Reuters: European Union foreign policy chief Javier Solana expressed optimism on Sunday that an agreement could be reached on a package of incentives to persuade Iran to abandon any nuclear weapons’ ambitions. By David Brunnstrom
VIENNA, May 28 (Reuters) – European Union foreign policy chief Javier Solana expressed optimism on Sunday that an agreement could be reached on a package of incentives to persuade Iran to abandon any nuclear weapons’ ambitions.
“We keep on working and I think we are making progress,” he said in Vienna while attending an EU foreign ministers’ meeting.
The European Union has been crafting the package aimed at persuading Iran to stop enriching uranium as part of a programme Tehran says is the peaceful development of nuclear power, but which the West says is intended to make atomic weapons.
“We talked also with President Putin when we were in Sochi, so I think we are making progress,” he told Reuters, referring to talks with the Russian leader at an EU-Russia summit in the Black Sea resort last week.
The package could include offering Iran a light-water nuclear reactor, an assured supply of fuel for civilian atomic plants so it would not need to enrich uranium itself, and warnings of sanctions if Tehran rejected the overture.
“There will be a meeting sometime this week, also the Security Council which is continuing working,” Solana said. “Basically we are getting very close.”
Solana gave no details on the meeting to discuss the incentives between the five veto-wielding U.N. Security Council permanent members — Britain, The United States, China, France and Russia — as well as rotating member Germany, for which a time and venue have yet to be announced.
Asked if there were still problems reaching an agreement on incentives, he replied: “There are still some elements. I will not get into this, but I think we are going to get agreement.”
Some EU officials, the U.N.’s International Atomic Energy Agency and many analysts believe Iran could be motivated to stop activity that could lead to nuclear bomb-making only with a U.S. pledge not to try to topple the Islamic Republic’s government.
U.S. President George W. Bush said on Thursday he would consider providing incentives to Iran but U.S. Secretary of State Condoleezza Rice has denied Washington had been asked to offer a security pledge and would not do so in any case.

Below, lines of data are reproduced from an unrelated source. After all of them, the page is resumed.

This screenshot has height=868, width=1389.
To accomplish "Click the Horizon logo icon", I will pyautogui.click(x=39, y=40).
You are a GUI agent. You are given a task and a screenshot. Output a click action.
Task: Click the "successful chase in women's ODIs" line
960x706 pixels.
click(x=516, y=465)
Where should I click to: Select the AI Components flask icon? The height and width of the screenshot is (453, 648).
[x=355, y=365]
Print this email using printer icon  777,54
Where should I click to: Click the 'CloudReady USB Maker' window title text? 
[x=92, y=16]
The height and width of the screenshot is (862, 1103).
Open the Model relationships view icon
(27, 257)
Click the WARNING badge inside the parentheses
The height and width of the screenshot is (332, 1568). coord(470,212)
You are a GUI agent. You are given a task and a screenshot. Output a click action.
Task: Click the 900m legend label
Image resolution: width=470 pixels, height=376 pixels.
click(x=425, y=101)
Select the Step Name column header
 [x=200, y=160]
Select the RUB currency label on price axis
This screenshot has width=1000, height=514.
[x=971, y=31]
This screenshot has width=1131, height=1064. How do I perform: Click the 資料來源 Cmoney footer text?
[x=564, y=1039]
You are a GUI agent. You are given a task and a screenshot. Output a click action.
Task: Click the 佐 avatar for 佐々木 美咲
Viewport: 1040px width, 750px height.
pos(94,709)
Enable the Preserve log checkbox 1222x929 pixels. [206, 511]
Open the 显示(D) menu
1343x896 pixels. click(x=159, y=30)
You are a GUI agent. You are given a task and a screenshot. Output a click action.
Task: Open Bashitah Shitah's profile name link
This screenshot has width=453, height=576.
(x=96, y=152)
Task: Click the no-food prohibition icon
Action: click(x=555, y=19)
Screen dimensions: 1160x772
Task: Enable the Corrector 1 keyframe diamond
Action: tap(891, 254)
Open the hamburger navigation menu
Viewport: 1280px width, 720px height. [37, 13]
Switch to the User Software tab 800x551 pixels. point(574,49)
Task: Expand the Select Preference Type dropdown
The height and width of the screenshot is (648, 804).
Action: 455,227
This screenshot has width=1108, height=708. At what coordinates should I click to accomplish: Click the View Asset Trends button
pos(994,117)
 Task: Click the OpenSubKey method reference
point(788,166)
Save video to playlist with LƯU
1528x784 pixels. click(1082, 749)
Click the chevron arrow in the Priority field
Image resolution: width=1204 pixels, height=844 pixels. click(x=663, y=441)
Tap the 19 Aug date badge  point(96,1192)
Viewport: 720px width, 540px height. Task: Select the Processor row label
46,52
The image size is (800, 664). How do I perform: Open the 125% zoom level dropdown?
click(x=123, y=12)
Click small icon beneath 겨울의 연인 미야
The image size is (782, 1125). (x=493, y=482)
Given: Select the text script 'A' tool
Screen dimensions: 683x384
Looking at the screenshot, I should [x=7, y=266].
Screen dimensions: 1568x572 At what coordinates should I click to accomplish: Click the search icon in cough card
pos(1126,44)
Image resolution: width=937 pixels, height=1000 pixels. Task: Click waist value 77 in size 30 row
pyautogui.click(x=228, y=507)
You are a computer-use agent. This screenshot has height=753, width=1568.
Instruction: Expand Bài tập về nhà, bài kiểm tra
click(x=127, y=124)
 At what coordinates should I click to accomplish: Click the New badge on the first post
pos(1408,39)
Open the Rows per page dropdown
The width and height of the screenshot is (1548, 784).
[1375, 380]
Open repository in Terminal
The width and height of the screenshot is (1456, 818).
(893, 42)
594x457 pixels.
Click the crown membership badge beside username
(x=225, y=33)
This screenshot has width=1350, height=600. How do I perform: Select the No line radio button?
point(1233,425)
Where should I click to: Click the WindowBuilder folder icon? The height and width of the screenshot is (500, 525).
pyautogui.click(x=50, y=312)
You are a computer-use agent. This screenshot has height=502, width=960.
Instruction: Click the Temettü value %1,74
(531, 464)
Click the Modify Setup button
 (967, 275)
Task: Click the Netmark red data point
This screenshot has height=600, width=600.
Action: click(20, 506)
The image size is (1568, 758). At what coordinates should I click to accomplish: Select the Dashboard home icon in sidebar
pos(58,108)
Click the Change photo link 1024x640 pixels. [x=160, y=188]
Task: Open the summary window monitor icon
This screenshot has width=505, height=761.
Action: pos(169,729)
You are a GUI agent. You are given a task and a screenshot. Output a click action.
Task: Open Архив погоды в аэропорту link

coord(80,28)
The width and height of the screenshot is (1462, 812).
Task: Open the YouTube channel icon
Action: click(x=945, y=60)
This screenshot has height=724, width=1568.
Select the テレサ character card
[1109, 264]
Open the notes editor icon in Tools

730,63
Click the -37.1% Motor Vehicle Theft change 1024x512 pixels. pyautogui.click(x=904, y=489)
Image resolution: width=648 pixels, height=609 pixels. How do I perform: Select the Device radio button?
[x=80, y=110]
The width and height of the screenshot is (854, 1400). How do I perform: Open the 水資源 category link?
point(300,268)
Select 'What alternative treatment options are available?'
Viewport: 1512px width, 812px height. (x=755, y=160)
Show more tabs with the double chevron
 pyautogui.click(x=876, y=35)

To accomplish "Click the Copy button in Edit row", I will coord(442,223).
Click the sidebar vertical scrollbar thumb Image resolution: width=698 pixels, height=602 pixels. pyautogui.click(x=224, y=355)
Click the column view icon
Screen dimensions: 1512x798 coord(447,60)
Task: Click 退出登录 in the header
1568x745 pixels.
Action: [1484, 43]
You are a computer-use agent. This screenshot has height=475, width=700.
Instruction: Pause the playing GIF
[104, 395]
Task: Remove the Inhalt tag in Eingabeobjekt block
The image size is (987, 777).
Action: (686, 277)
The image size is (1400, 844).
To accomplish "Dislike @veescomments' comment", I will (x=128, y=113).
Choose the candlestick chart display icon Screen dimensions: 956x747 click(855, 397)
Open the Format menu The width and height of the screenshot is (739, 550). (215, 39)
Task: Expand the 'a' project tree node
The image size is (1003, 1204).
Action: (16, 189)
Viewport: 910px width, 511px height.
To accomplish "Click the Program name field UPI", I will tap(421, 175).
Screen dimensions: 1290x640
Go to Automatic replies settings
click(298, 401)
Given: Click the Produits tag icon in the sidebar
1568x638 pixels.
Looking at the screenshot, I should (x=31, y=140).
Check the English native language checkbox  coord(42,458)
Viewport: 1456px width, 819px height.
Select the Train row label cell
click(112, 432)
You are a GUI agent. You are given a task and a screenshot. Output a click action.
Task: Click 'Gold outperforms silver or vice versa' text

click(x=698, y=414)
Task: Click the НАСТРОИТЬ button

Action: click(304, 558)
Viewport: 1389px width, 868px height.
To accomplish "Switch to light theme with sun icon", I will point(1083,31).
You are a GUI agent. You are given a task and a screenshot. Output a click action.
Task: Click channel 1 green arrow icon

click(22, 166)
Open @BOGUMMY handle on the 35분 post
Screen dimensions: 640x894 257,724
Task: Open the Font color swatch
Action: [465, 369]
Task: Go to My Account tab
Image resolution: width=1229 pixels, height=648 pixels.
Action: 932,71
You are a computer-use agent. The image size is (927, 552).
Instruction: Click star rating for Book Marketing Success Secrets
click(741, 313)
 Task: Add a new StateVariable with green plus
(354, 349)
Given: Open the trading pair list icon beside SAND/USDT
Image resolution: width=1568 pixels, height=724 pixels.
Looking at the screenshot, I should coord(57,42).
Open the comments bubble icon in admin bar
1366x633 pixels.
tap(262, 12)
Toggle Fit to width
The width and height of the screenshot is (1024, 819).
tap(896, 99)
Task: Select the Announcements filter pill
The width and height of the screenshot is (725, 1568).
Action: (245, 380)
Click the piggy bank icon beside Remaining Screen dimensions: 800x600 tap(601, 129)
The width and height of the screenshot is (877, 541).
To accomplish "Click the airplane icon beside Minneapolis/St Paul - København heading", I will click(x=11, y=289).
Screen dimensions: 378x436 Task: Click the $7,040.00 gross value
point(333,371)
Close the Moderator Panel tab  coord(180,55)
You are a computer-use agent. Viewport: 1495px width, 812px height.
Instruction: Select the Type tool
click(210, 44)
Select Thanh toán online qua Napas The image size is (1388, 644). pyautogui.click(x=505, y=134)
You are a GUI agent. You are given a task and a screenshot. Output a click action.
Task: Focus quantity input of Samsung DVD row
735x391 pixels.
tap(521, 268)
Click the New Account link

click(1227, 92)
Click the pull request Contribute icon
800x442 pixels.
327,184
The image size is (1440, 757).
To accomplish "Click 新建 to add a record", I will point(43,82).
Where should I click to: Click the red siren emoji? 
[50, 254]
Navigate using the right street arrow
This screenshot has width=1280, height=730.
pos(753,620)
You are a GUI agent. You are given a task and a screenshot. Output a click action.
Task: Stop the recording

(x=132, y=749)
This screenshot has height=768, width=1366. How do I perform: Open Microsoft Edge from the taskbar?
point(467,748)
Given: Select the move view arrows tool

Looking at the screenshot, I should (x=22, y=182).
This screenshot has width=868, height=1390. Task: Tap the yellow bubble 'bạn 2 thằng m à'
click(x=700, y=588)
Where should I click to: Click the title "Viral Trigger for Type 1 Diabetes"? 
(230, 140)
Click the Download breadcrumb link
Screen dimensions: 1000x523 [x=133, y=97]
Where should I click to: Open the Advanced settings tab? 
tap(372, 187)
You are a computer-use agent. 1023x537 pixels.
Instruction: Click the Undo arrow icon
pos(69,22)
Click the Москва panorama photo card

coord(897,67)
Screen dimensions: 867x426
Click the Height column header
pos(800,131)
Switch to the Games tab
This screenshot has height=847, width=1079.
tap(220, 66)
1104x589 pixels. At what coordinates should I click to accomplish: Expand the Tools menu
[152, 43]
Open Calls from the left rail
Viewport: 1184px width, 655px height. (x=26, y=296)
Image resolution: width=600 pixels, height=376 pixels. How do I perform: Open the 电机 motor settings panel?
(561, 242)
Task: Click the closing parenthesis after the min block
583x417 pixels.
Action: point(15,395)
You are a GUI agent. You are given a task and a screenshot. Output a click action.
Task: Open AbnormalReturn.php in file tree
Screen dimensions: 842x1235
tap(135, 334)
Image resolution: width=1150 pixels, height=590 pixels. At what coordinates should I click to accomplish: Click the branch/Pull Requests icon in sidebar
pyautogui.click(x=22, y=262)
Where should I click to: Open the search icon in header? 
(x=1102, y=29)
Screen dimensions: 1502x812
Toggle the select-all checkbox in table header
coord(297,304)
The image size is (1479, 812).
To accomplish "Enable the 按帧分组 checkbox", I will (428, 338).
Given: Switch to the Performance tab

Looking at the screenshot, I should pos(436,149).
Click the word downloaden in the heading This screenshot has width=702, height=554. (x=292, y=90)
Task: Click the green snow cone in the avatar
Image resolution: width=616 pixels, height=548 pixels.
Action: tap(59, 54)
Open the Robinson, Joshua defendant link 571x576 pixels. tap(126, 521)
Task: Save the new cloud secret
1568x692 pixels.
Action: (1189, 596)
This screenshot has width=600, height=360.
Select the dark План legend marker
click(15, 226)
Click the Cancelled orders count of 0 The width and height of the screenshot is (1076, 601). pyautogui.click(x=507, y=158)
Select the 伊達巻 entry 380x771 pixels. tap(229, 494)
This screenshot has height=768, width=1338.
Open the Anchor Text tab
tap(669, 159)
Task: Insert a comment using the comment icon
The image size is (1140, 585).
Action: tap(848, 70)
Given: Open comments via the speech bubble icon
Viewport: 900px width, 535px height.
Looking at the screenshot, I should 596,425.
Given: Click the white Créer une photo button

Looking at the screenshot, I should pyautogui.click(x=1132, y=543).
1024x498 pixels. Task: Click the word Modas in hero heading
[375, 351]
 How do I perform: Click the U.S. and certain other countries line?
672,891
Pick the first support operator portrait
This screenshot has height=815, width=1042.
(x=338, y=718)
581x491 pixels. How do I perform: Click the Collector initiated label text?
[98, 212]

Russia has so far opposed the idea of sanctions against Iran. China has also been reluctant, but U.S. and European officials believe that if Moscow agrees to sanctions, then Beijing will go along.
Separately Iran’s student news agency ISNA quoted an Iranian official as saying that Russia wants a resumption of talks between Iran and European countries on the nuclear issue.
“Russia emphasised (the need for) the resumption of talks between Iran and the three European countries,” the Iranian official said after the secretary of Russia’s Security Council, Igor Ivanov, met Iran’s chief nuclear negotiator, Ali Larijani.
France, Germany and Britain, acting on behalf of the European Union, negotiated a suspension of Iran’s nuclear enrichment in 2003 but that deal broke down in August 2005. The so-called EU3 then called off further talks in January 2006.